Mass transfer in polycrystalline ytterbium disilicate under oxygen potential gradients at high temperatures

Abstract

To elucidate the mass transfer mechanism in polycrystalline Yb2Si2O7 at high temperatures, the oxygen permeability of Yb2Si2O7 wafers was evaluated under various oxygen potential gradients (dμO) at temperatures up to 1673 K, using 18O2. The 18O was found to concentrate at grain boundaries (GBs), indicating that oxygen preferentially diffuses along the wafer GBs. It was also determined that oxygen permeation is controlled by the mutual GB diffusion of ytterbium and oxide ions, and that ytterbium and oxide ions interdiffuse along the GBs without experiencing any acceleration or retardation effects. The lattice and GB diffusion coefficients for oxygen were directly determined from secondary ion mass spectrometry (SIMS).

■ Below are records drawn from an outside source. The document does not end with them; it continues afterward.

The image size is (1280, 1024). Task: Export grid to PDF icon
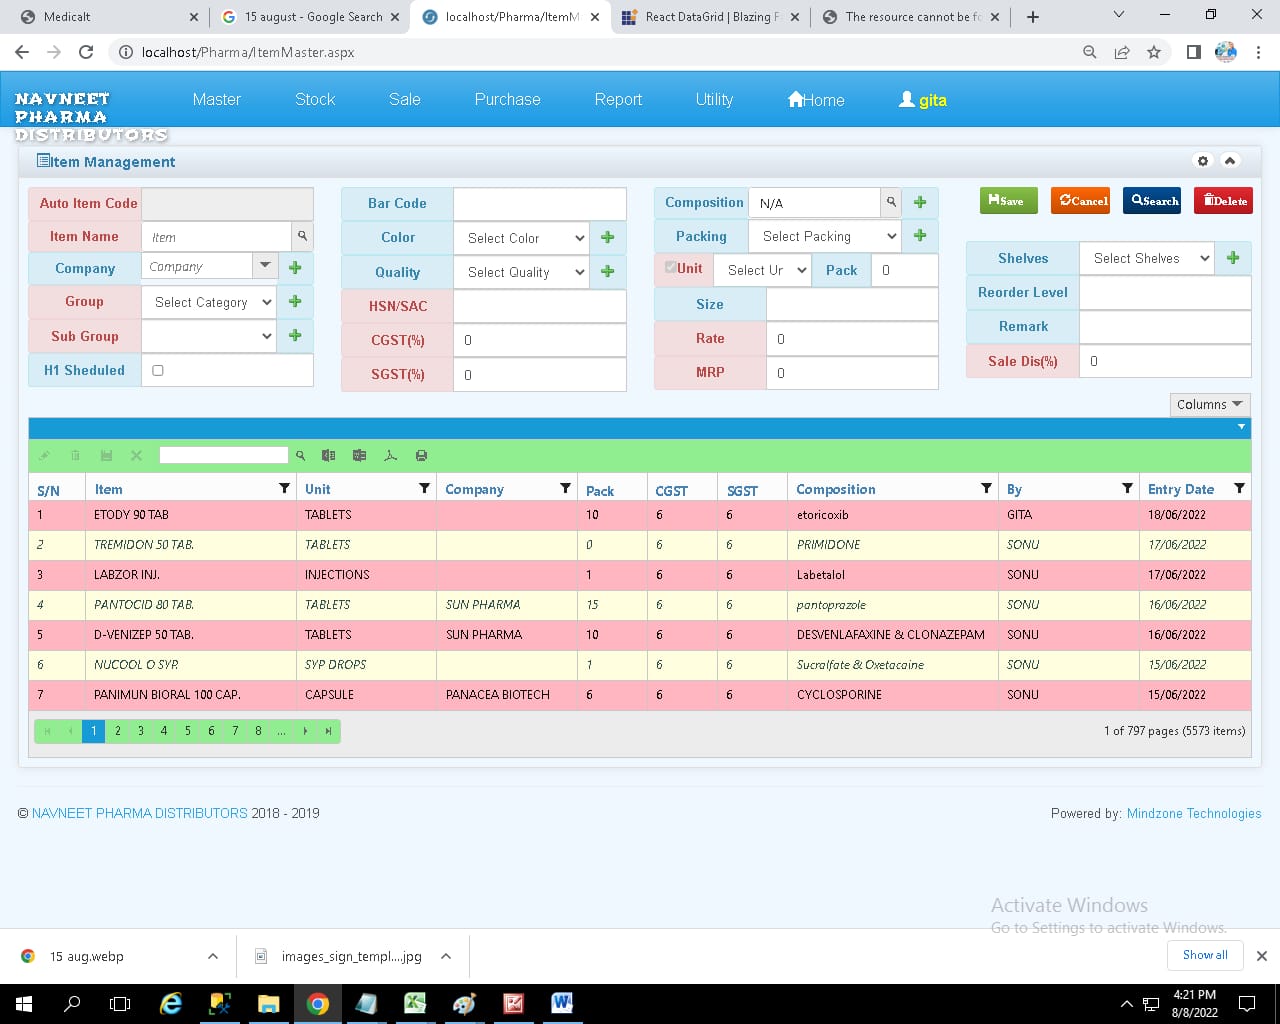pos(391,456)
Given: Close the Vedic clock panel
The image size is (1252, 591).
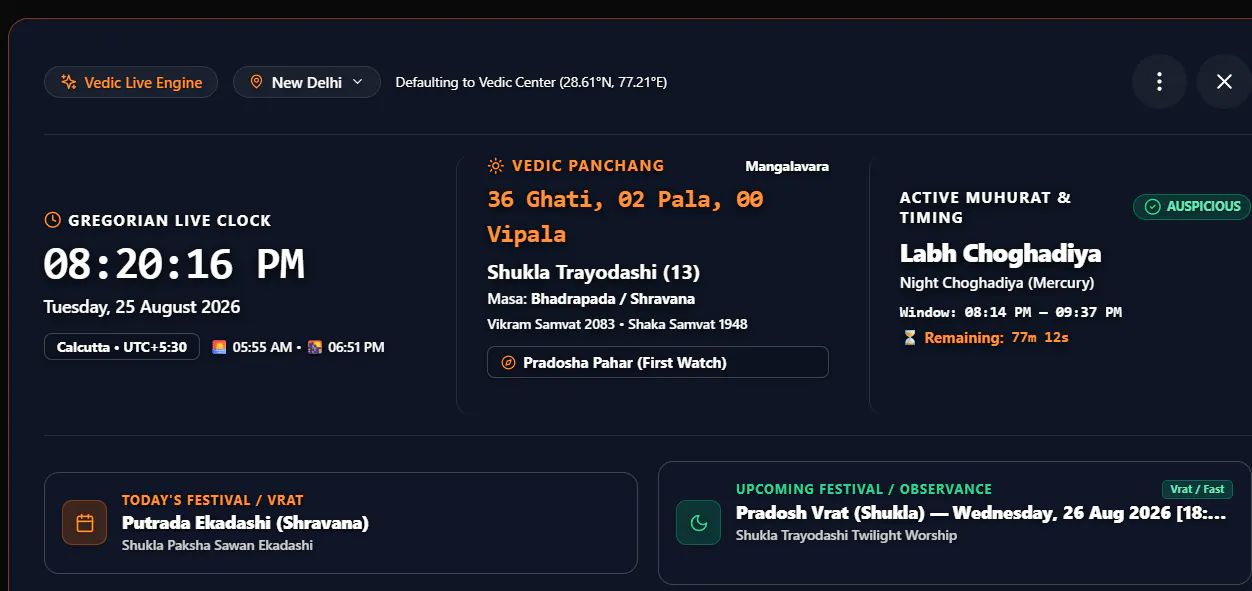Looking at the screenshot, I should (1224, 82).
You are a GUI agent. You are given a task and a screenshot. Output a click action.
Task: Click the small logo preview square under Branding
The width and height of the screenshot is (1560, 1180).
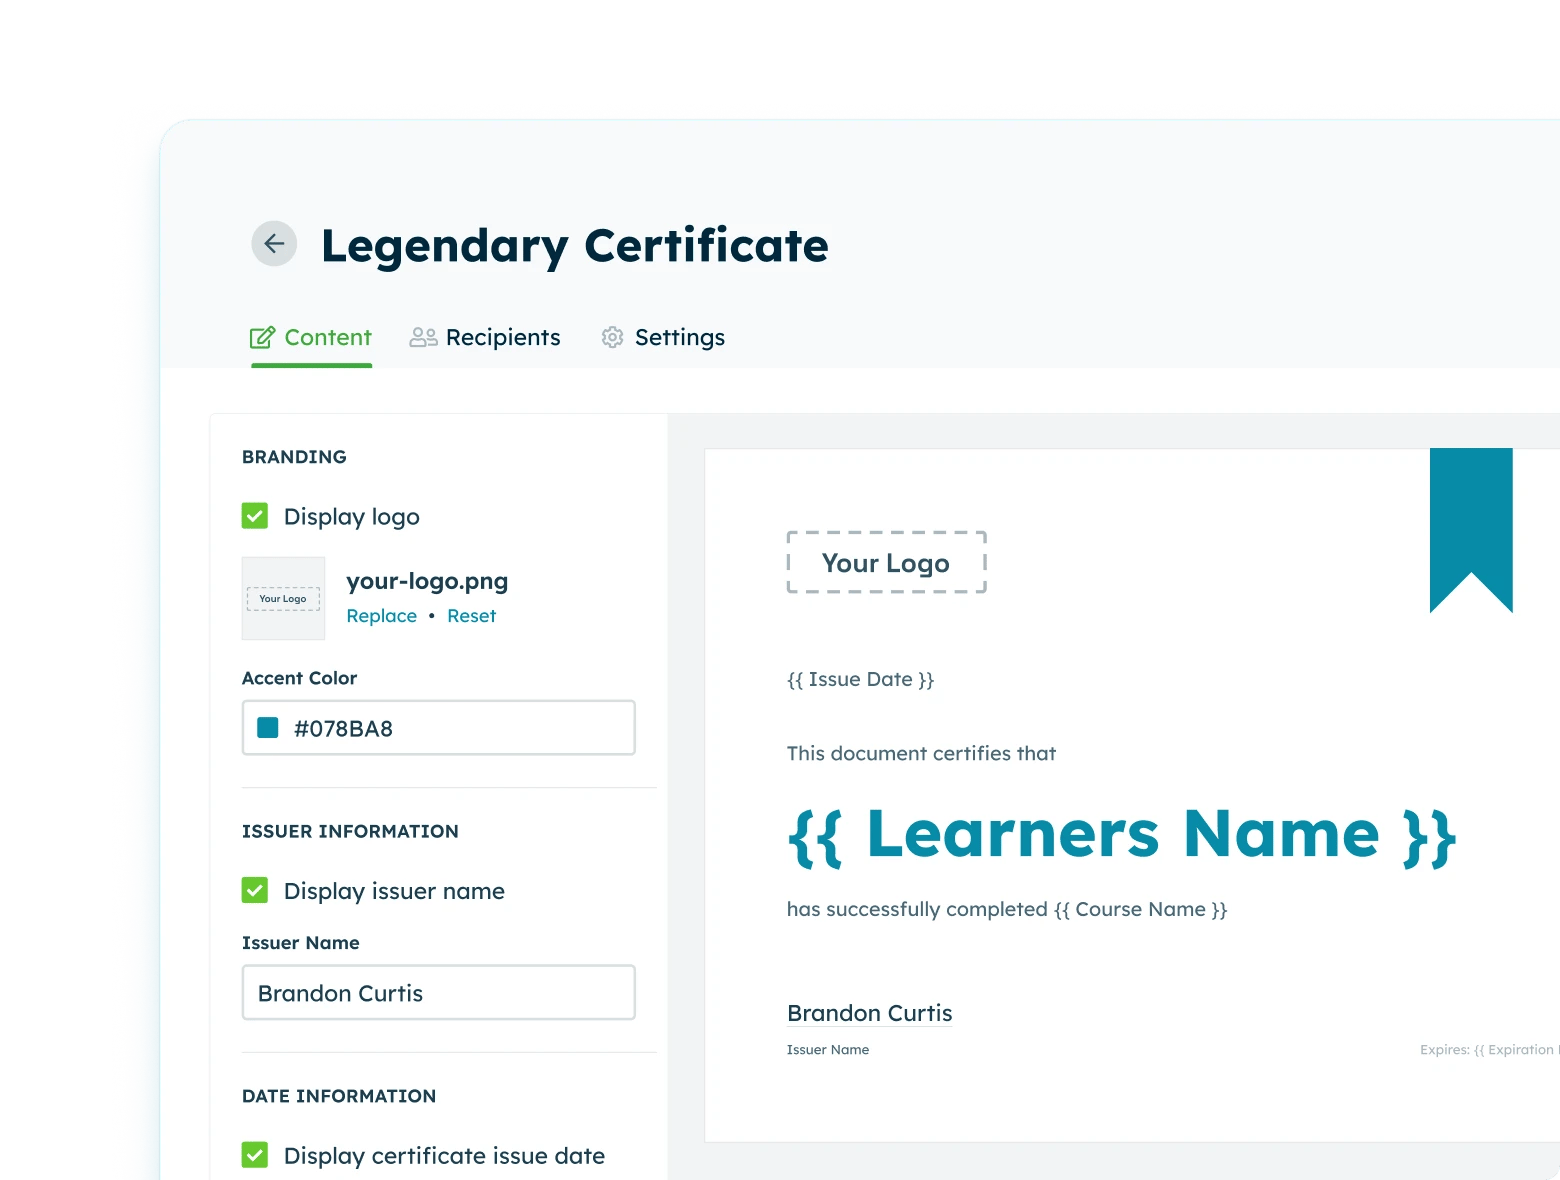(x=283, y=598)
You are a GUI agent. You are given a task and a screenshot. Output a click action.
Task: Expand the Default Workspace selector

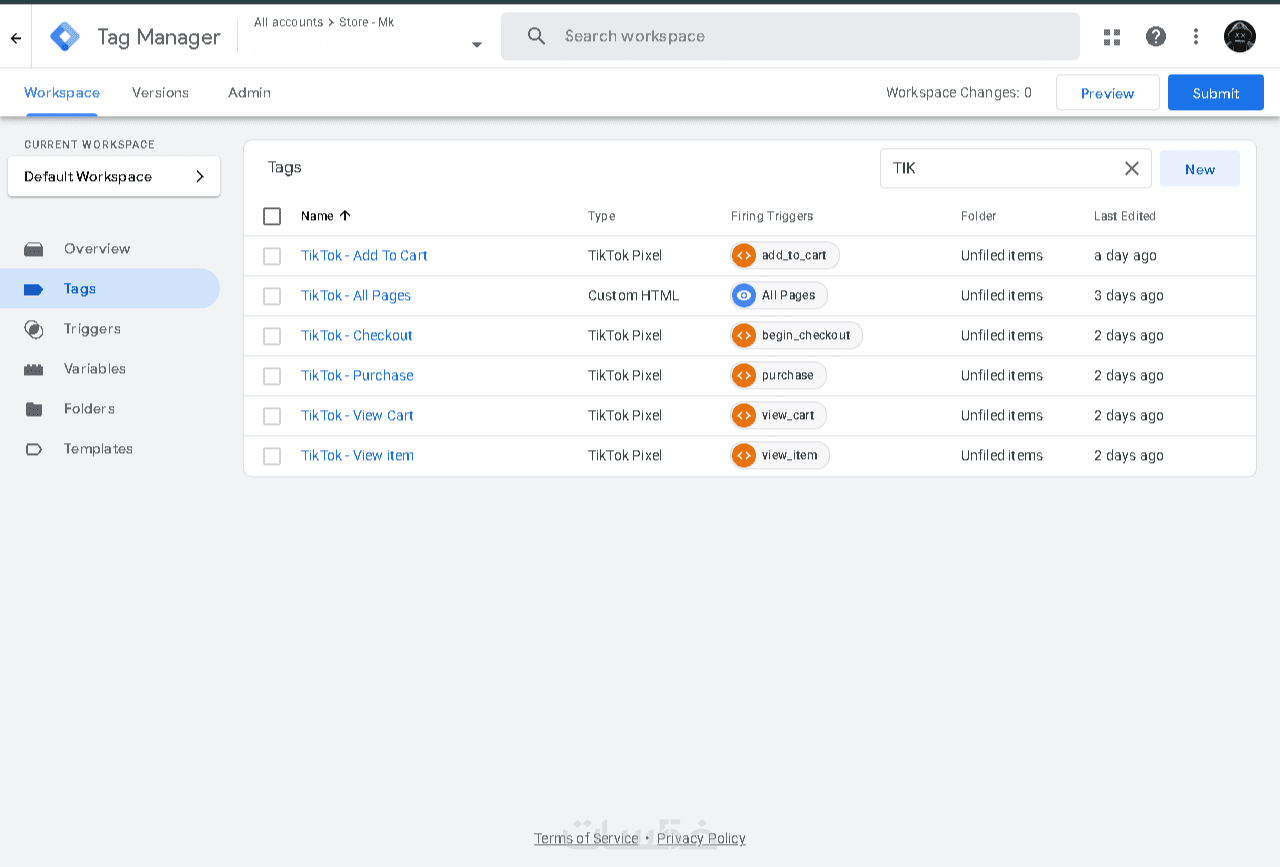(114, 177)
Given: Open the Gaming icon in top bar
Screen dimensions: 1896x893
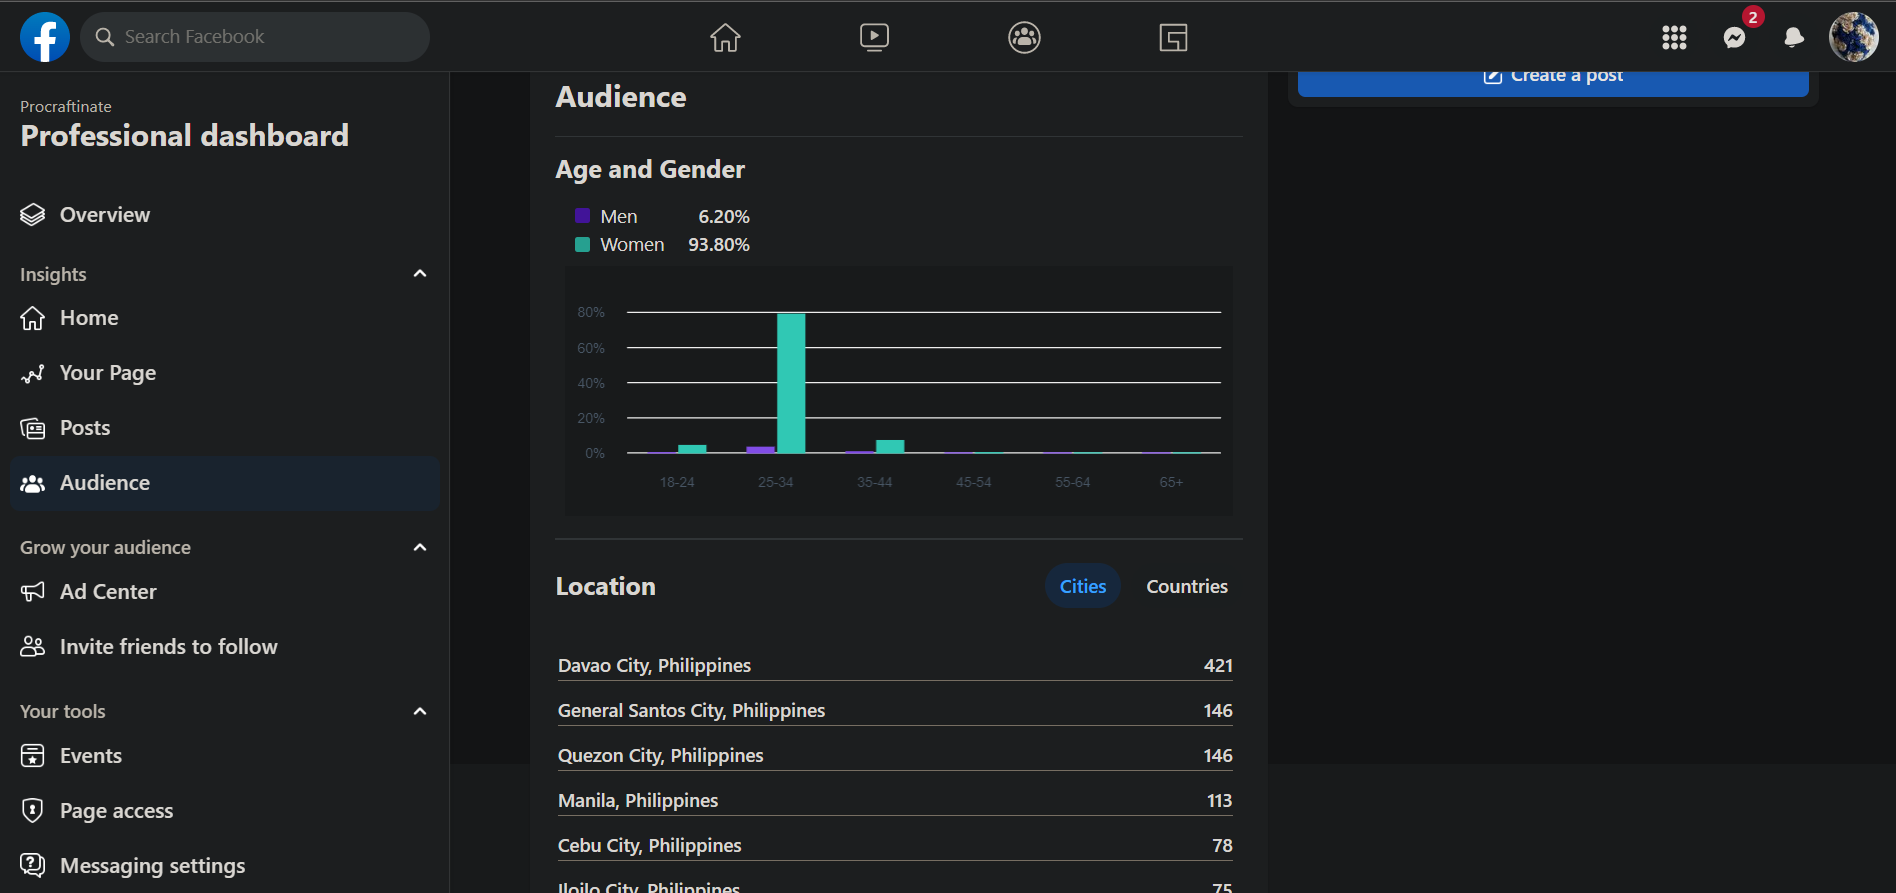Looking at the screenshot, I should 1173,38.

The oxygen GB diffusion coefficients determined from SIMS-18O line profiles along cross-sections of individual GBs were almost the same as those obtained from SIMS-18O depth profiles. The oxygen GB diffusion coefficient under a dμO was clearly smaller than that in the absence of a dμO (representing self-diffusion data). This work also determined the electronic transference numbers for Yb2Si2O7 with and without the application of a dμO, on the basis of the oxygen GB diffusion coefficients predicted using oxygen permeation data.